Written problem
Quote the items word for word, starting at the line that contains "How do I perform: Choose" and ending with the last line of the items.

════════

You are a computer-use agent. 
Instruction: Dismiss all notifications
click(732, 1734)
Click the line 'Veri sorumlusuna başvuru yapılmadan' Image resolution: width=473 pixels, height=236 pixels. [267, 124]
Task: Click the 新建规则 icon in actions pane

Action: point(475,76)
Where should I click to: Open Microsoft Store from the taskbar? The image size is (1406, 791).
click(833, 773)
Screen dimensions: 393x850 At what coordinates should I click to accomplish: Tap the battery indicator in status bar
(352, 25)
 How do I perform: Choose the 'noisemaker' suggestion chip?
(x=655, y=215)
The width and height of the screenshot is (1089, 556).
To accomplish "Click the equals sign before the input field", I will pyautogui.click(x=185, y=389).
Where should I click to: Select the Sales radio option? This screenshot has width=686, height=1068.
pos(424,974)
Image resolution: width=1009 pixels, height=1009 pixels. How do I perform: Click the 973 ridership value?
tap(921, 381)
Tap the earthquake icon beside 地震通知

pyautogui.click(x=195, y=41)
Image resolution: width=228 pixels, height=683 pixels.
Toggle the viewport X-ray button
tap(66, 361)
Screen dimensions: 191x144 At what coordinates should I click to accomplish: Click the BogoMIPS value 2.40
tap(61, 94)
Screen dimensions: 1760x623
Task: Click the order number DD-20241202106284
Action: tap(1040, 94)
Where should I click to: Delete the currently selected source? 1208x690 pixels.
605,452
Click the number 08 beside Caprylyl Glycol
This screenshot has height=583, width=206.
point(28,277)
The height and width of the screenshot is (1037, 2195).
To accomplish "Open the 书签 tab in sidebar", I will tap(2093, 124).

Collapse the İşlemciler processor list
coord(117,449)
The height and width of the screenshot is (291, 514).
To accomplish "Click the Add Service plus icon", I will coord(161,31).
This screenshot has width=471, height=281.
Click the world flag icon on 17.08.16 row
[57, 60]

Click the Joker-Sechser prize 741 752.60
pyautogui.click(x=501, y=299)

════════

Exercise output
 How do I perform: Choose the 'noisemaker' suggestion chip?
(x=655, y=215)
The width and height of the screenshot is (1089, 556).
To accomplish "Click the equals sign before the input field", I will pyautogui.click(x=185, y=389).
Where should I click to: Select the Sales radio option? This screenshot has width=686, height=1068.
pos(424,974)
Image resolution: width=1009 pixels, height=1009 pixels. How do I perform: Click the 973 ridership value?
tap(921, 381)
Tap the earthquake icon beside 地震通知

pyautogui.click(x=195, y=41)
Image resolution: width=228 pixels, height=683 pixels.
Toggle the viewport X-ray button
tap(66, 361)
Screen dimensions: 191x144 At what coordinates should I click to accomplish: Click the BogoMIPS value 2.40
tap(61, 94)
Screen dimensions: 1760x623
Task: Click the order number DD-20241202106284
Action: tap(1040, 94)
Where should I click to: Delete the currently selected source? 1208x690 pixels.
605,452
Click the number 08 beside Caprylyl Glycol
This screenshot has height=583, width=206.
point(28,277)
The height and width of the screenshot is (1037, 2195).
To accomplish "Open the 书签 tab in sidebar", I will tap(2093, 124).

Collapse the İşlemciler processor list
coord(117,449)
The height and width of the screenshot is (291, 514).
To accomplish "Click the Add Service plus icon", I will coord(161,31).
This screenshot has width=471, height=281.
Click the world flag icon on 17.08.16 row
[57, 60]

Click the Joker-Sechser prize 741 752.60
pyautogui.click(x=501, y=299)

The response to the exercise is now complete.